Extract provided —
★ ★ ★ ★

Minister-President of Austria
- In office 15 February 1879 – 12 August 1879
- Monarch: Francis Joseph I
- Preceded by: Adolf Furst von Auersperg
- Succeeded by: Eduard Graf von Taaffe

Personal details
- Born: 30 October 1823 Graz
- Died: 22 July 1904 (aged 80) Pottsnach

= Karl Ritter von Stremayr =

Austrian statesman

Karl Ritter von Stremayr (30 October 1823, Graz - 22 June 1904, Pottschach) was an Austrian statesman. He served as the 9th Minister-President of Cisleithania.

== Political career ==
Born in Graz, where he also studied law, he entered the government service, and subsequently was Attorney-General and docent at the University.

In 1848-49 he was a member of the Frankfurt Parliament. In 1868 he was appointed councilor in the Ministry of the Interior, and in 1870-79 was Minister of Public Instruction when he brought about the repeal of the Concordat of 1855.

★ ★ ★ ★

Recorded information —
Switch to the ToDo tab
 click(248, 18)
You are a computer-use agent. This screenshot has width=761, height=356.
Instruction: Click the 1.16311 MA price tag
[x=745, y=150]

★ ★ ★ ★

What you should do —
Rewrite the passage of the Karl Ritter von Stremayr text above between "In 1848-49 he" and "Concordat of 1855.", inclusive, switching "Frankfurt Parliament" to "Frankfurt National Assembly".

Written response —
In 1848-49 he was a member of the Frankfurt National Assembly. In 1868 he was appointed councilor in the Ministry of the Interior, and in 1870-79 was Minister of Public Instruction when he brought about the repeal of the Concordat of 1855.